WHAT TO PRODUCE: Pull each line with the string "pixels" from the entries.

Collected data entries
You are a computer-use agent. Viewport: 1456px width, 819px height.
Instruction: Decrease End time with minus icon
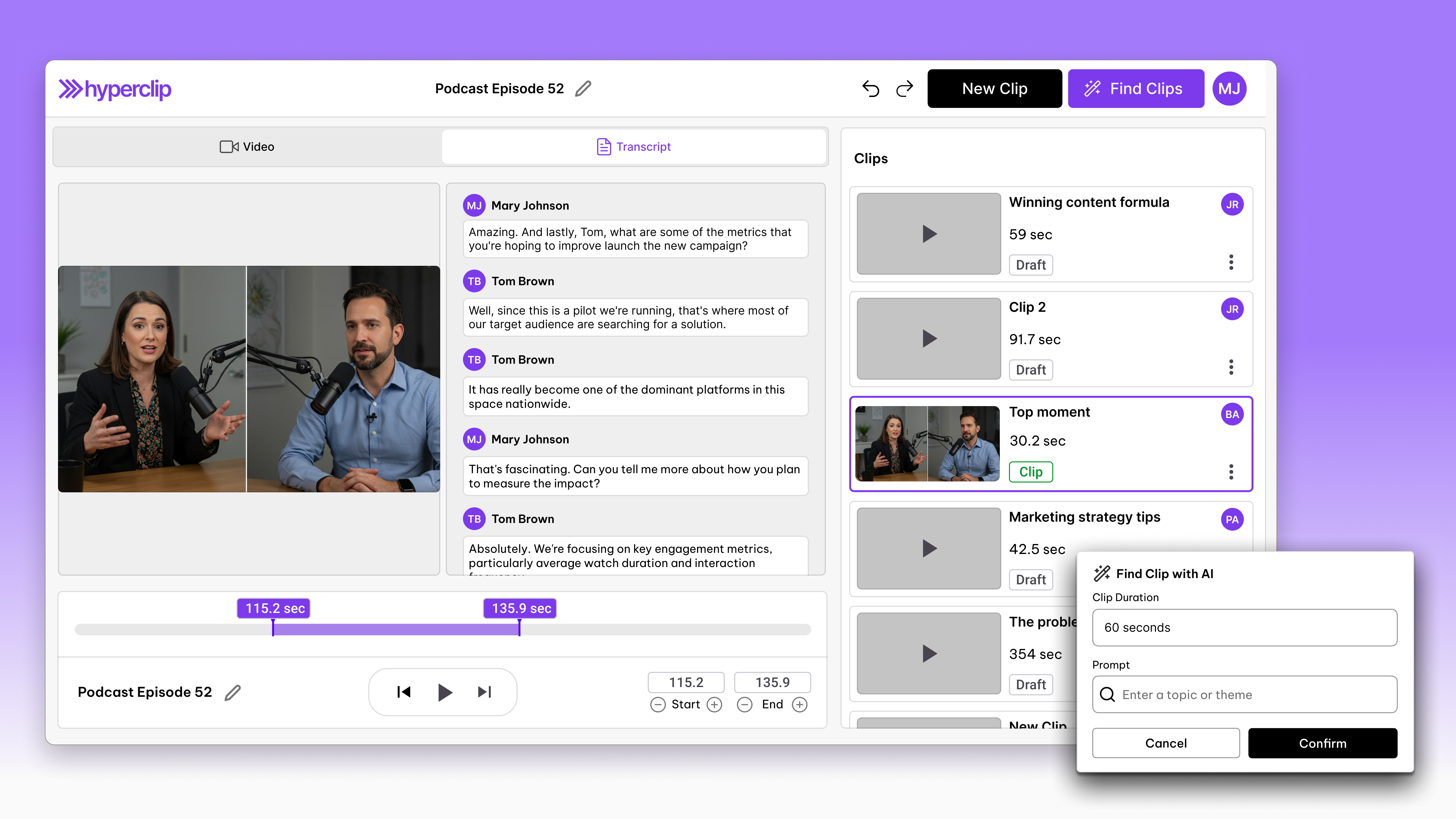click(744, 704)
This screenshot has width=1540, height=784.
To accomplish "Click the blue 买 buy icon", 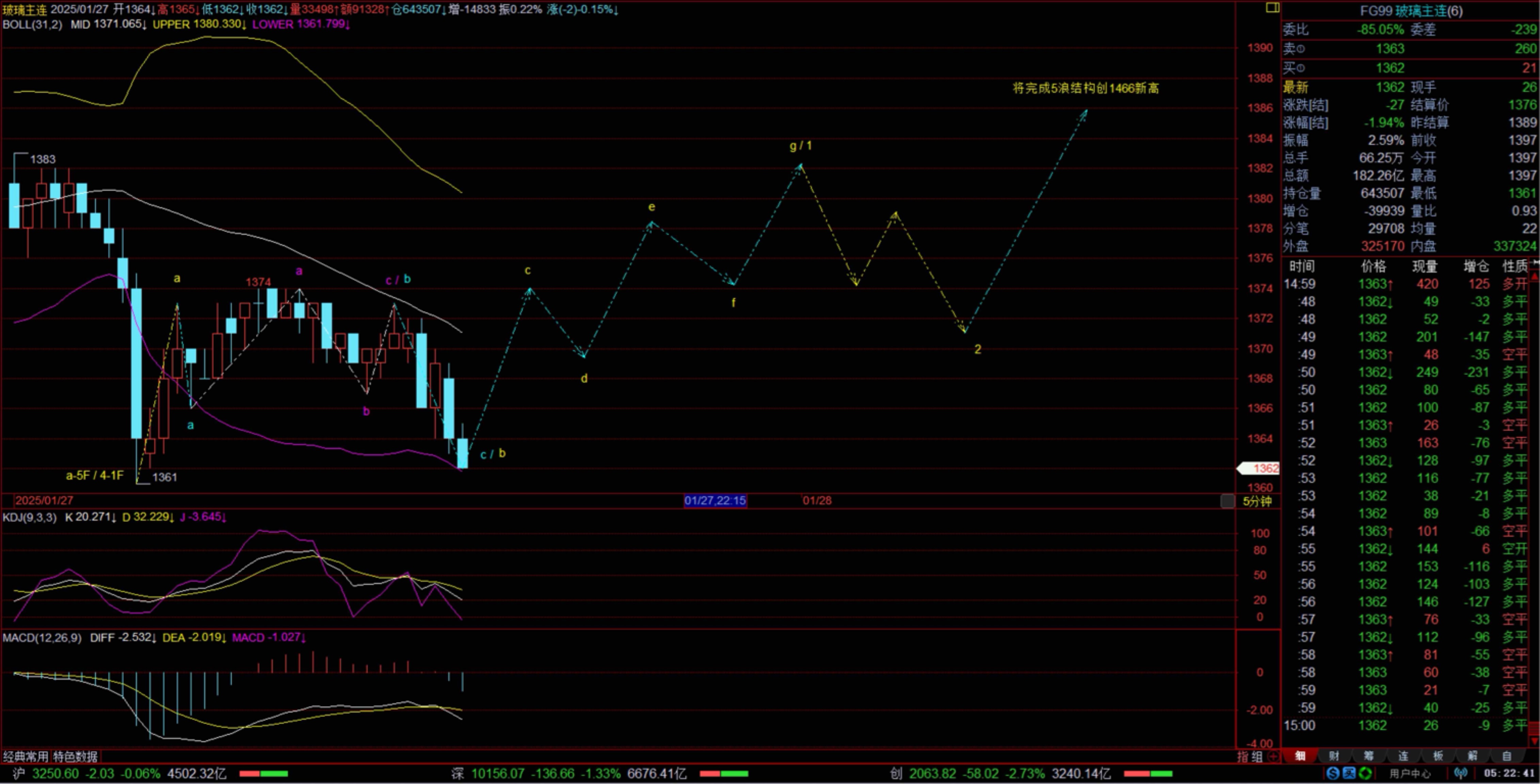I will (1349, 773).
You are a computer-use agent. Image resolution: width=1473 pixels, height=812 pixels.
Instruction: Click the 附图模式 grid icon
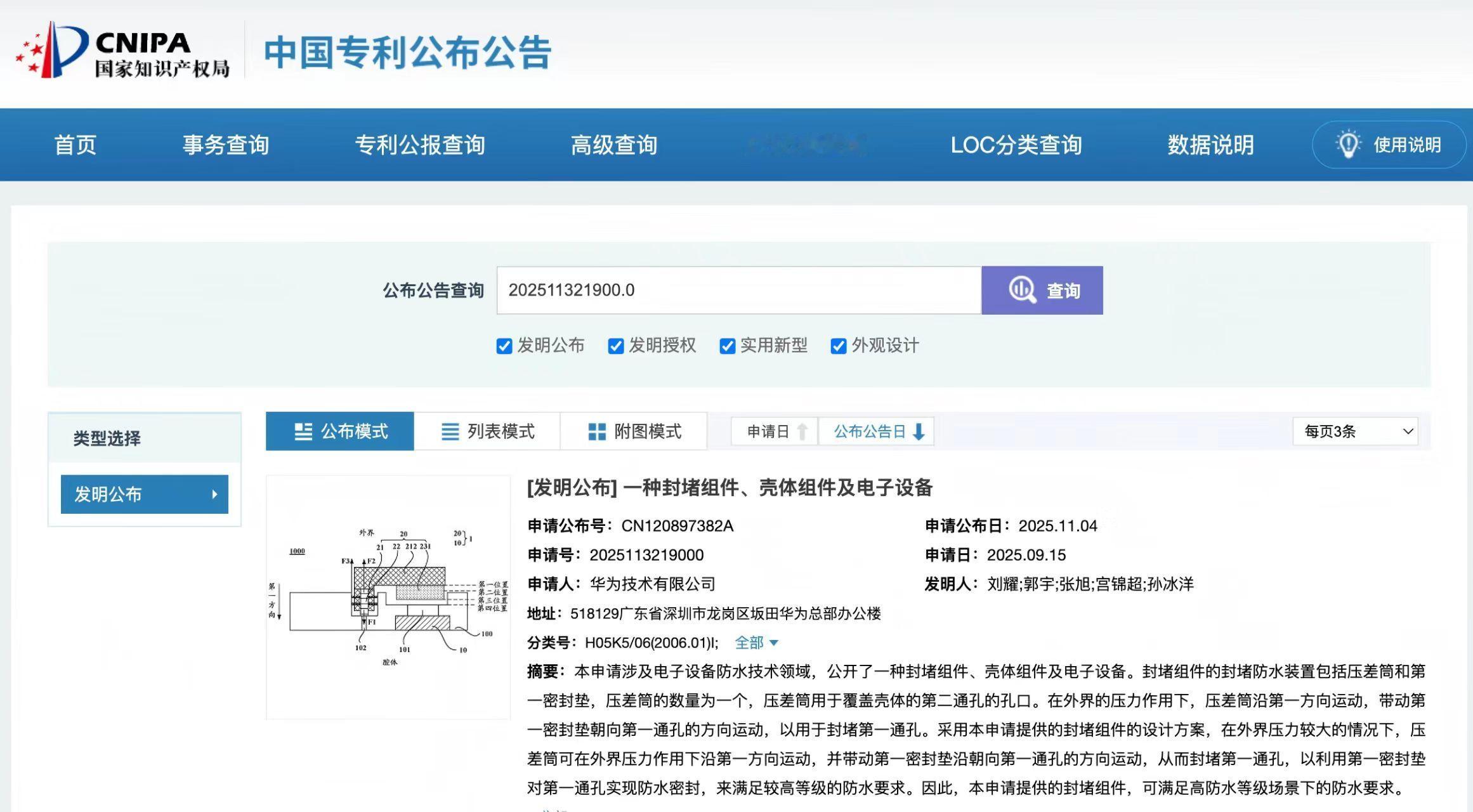(596, 432)
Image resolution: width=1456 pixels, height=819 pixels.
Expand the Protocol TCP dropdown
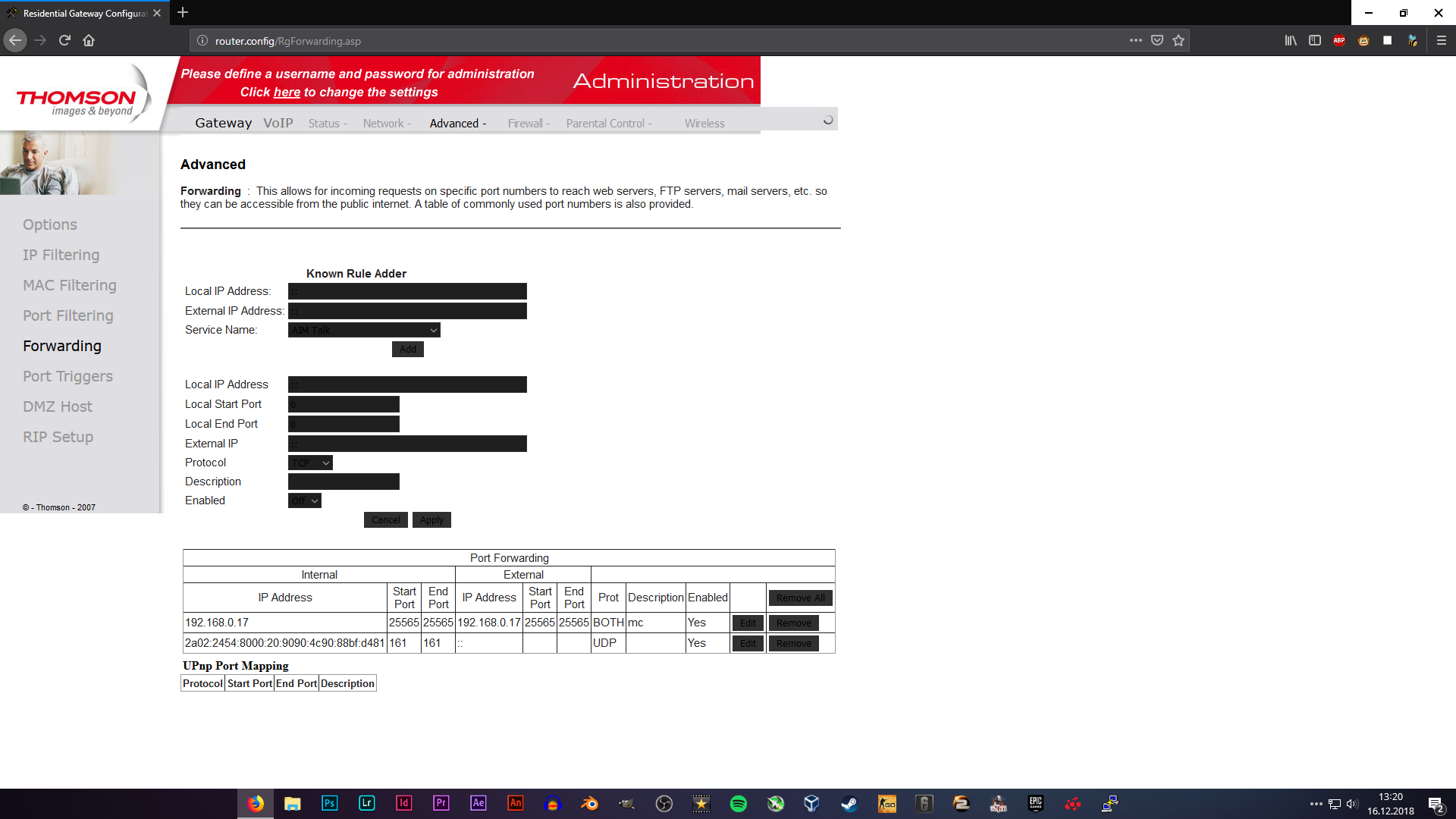point(310,463)
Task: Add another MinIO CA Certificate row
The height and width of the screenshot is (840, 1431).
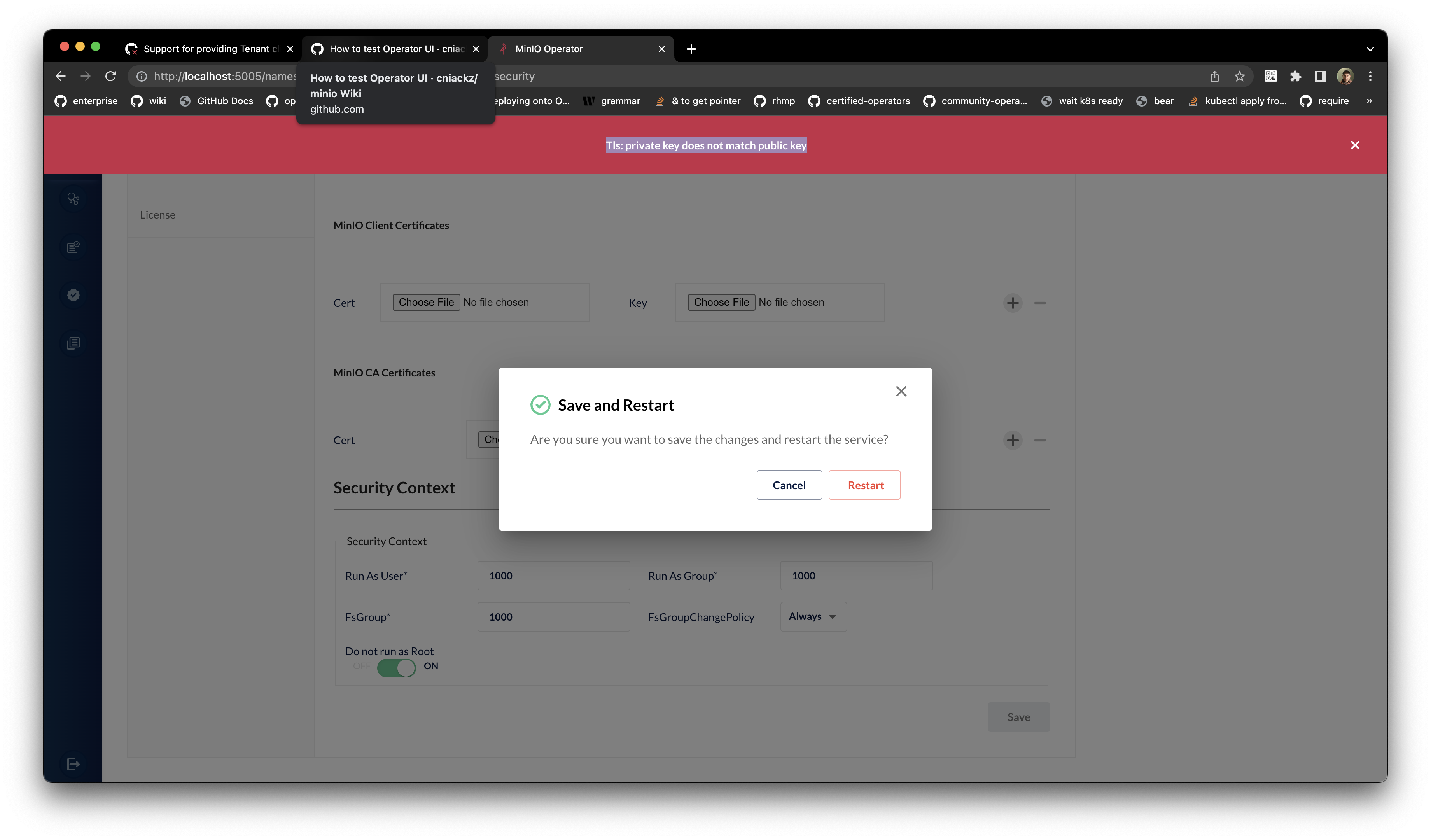Action: pyautogui.click(x=1013, y=440)
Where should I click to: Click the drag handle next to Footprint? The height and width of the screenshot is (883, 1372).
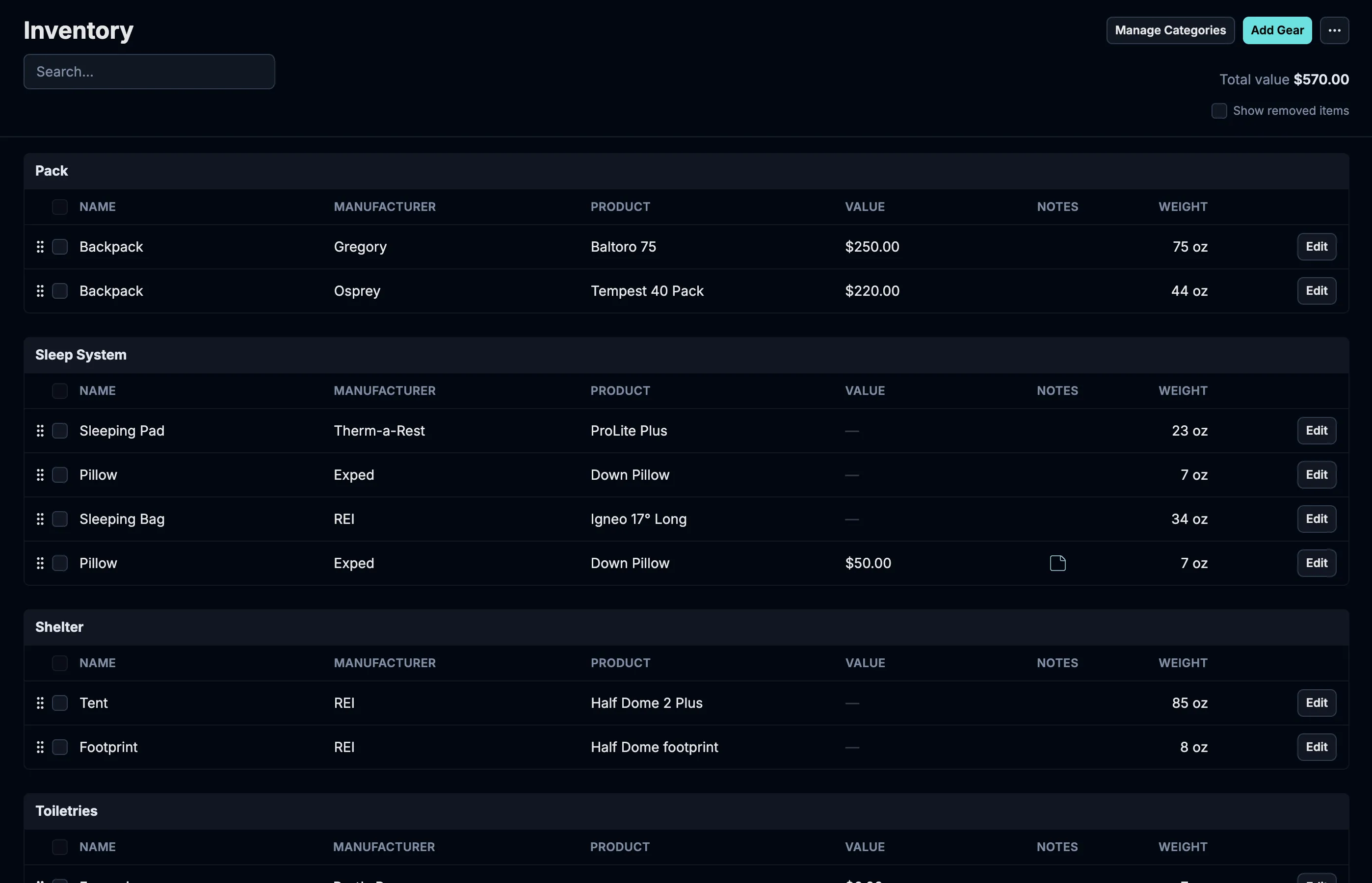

RESULT FOR THIS EXERCISE:
You are a computer-use agent. Image resolution: width=1473 pixels, height=812 pixels.
Image resolution: width=1456 pixels, height=819 pixels.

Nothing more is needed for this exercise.